[Records from a collection]

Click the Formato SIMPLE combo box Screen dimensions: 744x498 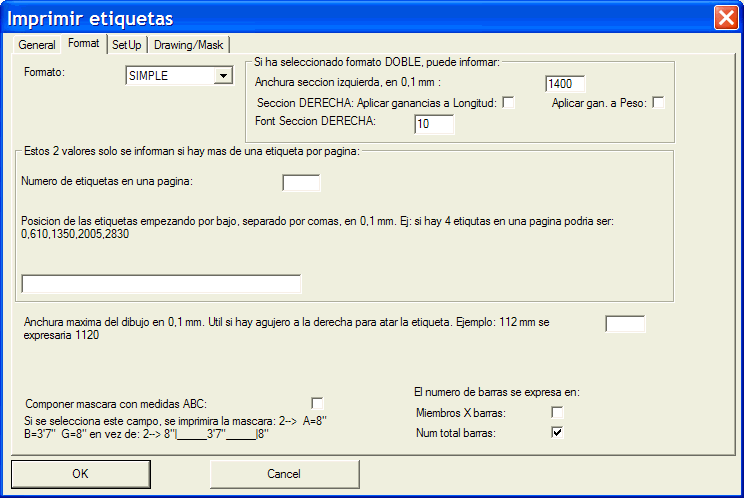click(x=169, y=76)
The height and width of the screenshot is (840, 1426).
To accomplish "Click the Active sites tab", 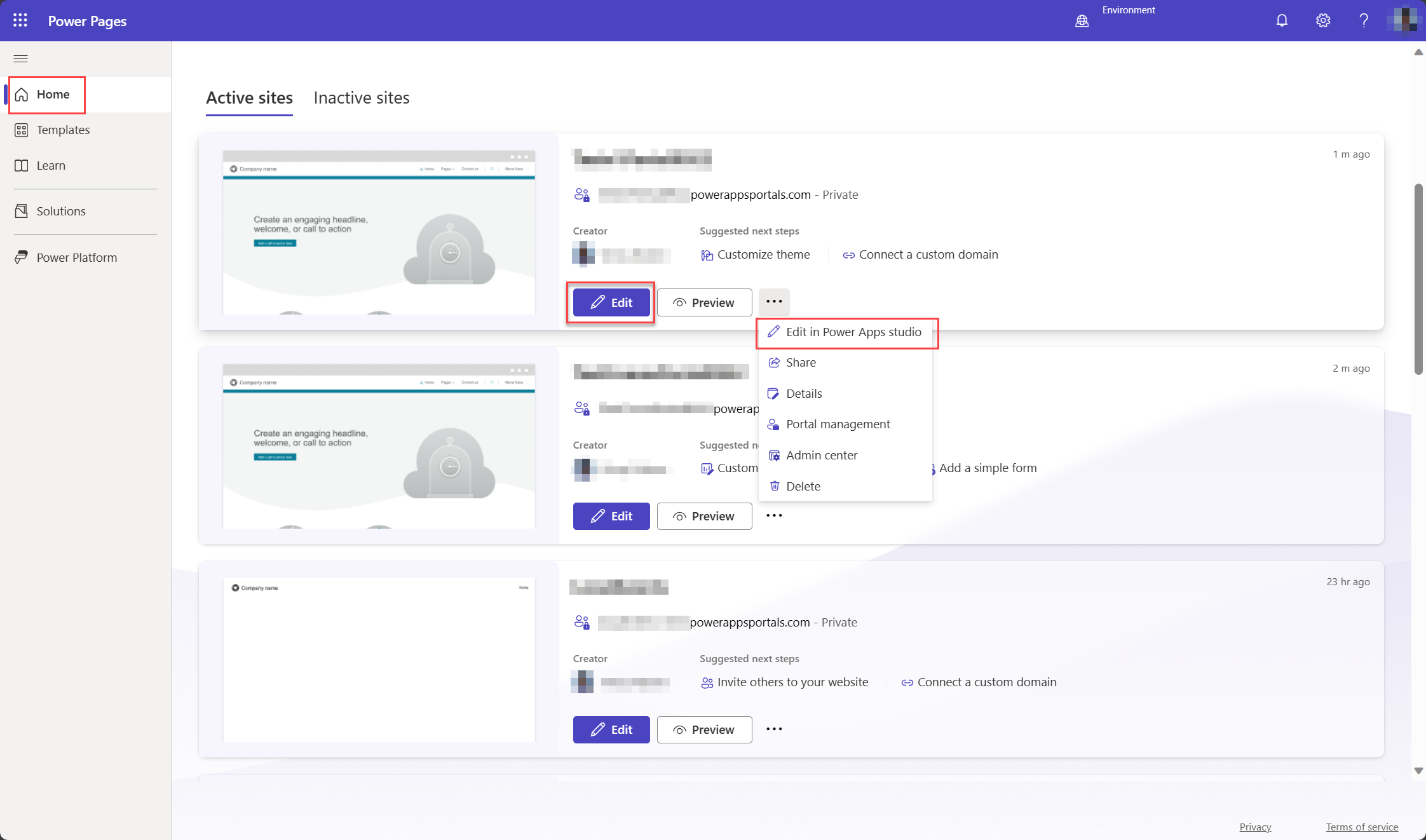I will coord(249,97).
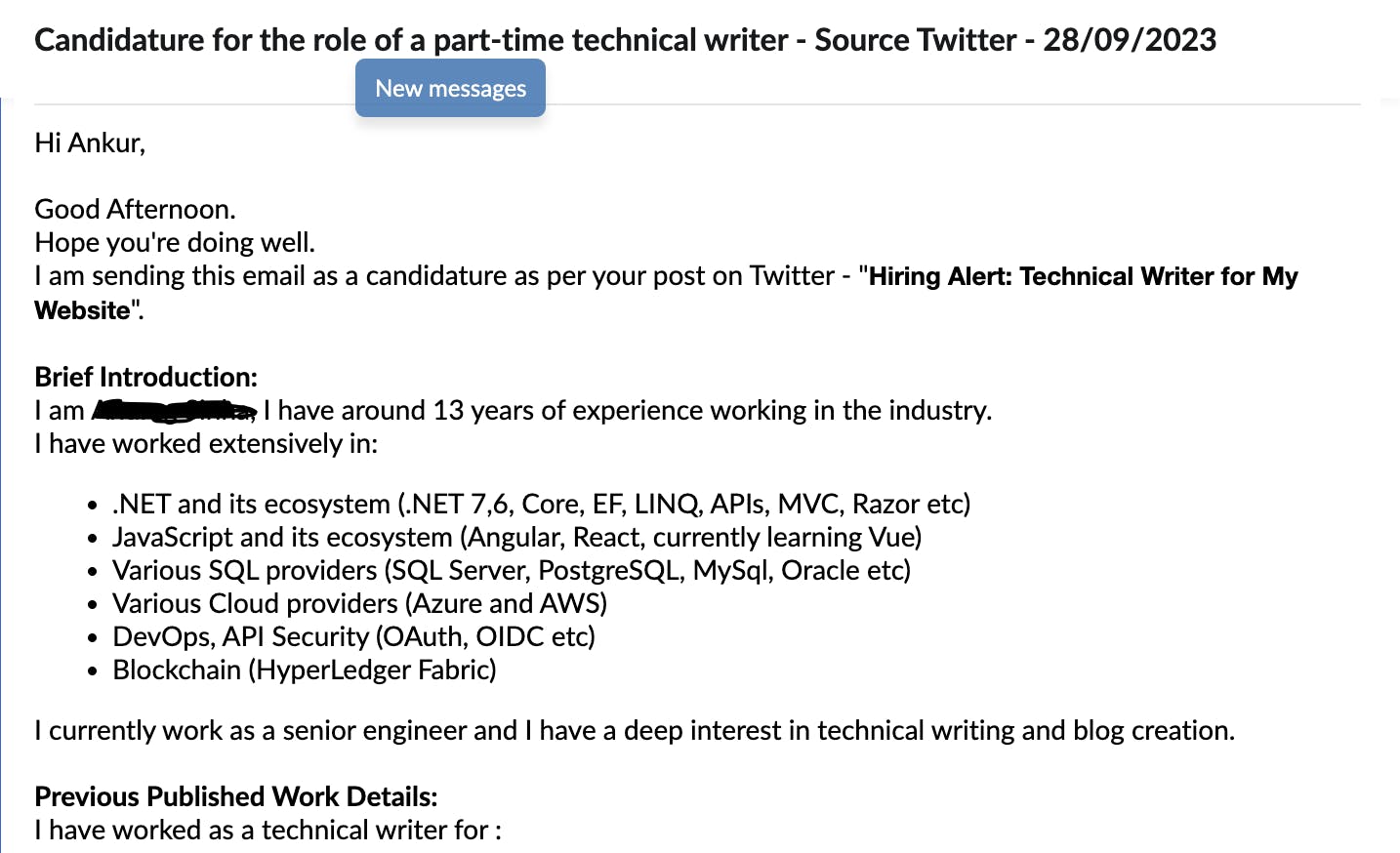Select the .NET ecosystem bullet item

[541, 505]
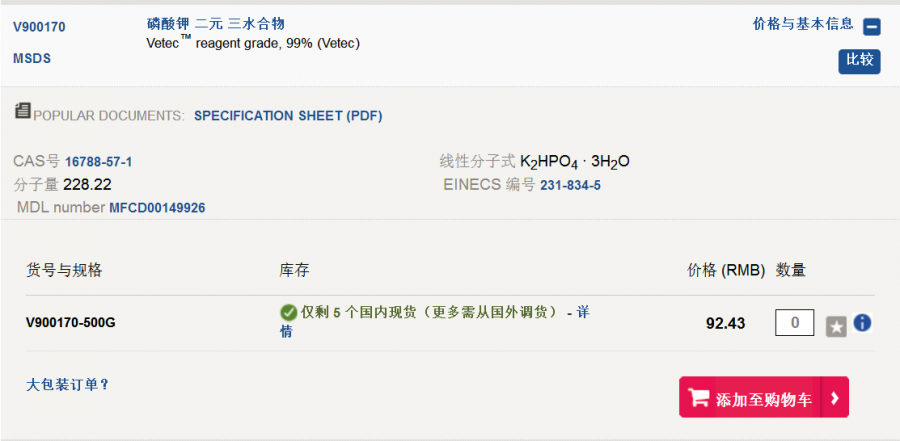Click the blue info circle icon
The height and width of the screenshot is (441, 900).
(x=862, y=323)
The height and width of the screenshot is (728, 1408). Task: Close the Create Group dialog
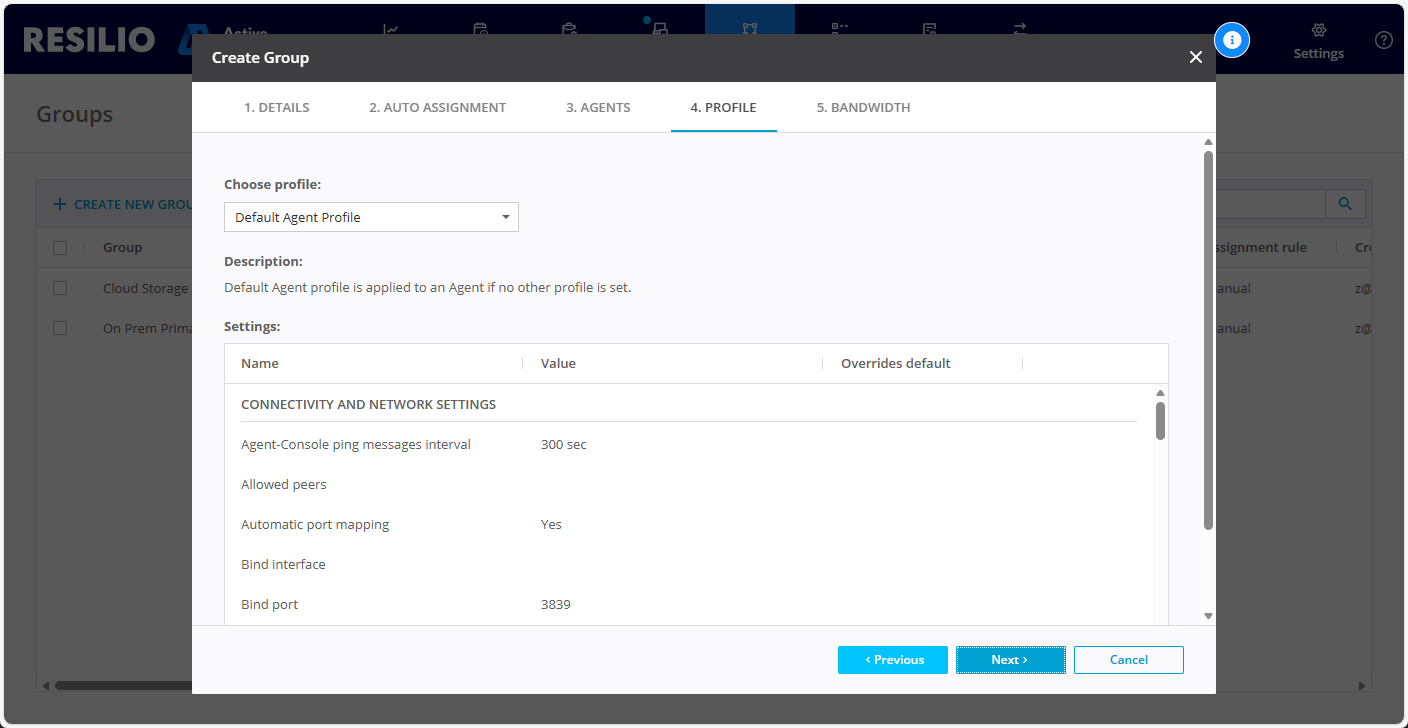click(x=1195, y=58)
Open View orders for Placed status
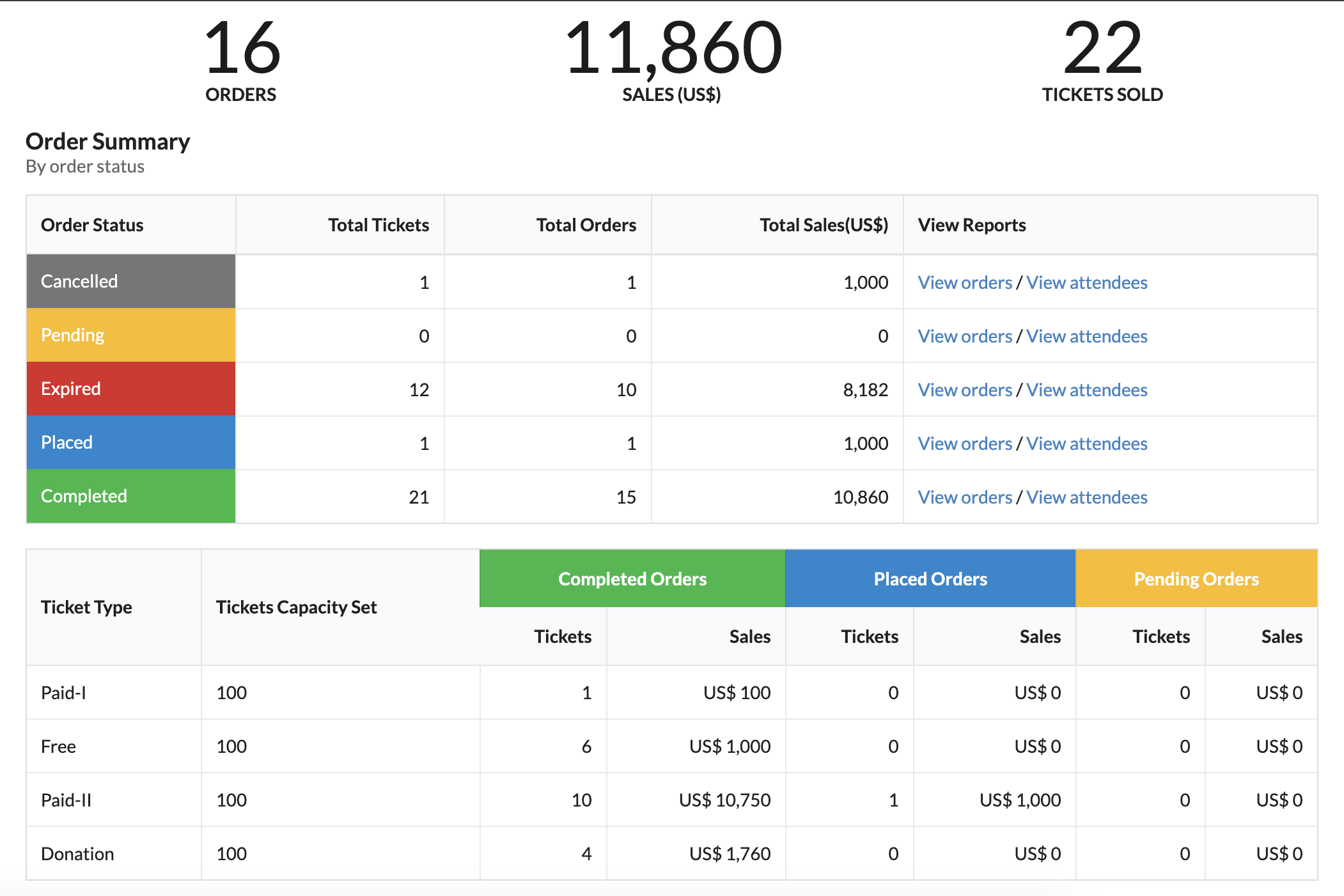The height and width of the screenshot is (896, 1344). 965,444
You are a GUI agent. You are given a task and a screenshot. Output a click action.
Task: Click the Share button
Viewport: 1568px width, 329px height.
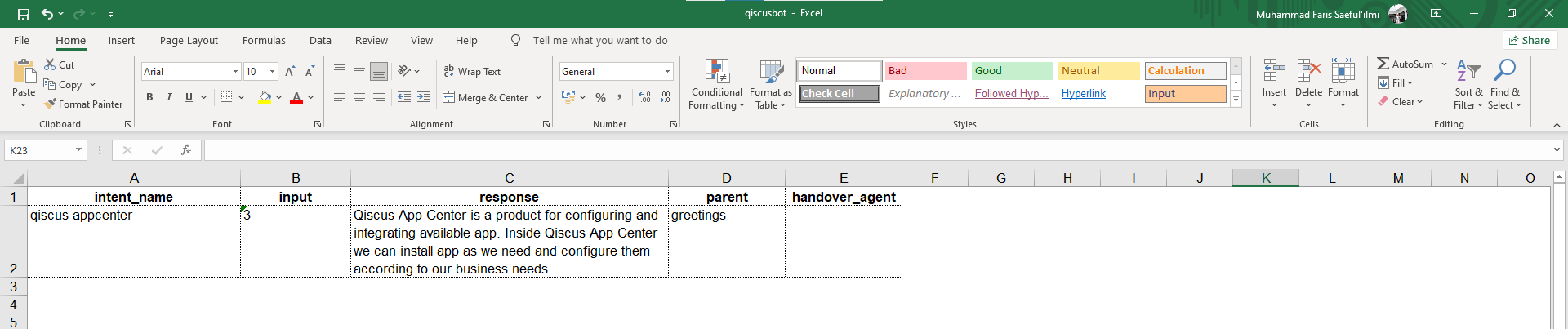(1530, 41)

Exercise
Which lines run from the one that holds "Open View orders for Placed status" to the final line of the records above? Return them exactly, and skip the pictures.

Exercise response
Open View orders for Placed status
The height and width of the screenshot is (896, 1344). 965,444
You are a GUI agent. You are given a task and a screenshot. Output a click action.
Task: Click the Share button
Viewport: 1568px width, 329px height.
(1530, 41)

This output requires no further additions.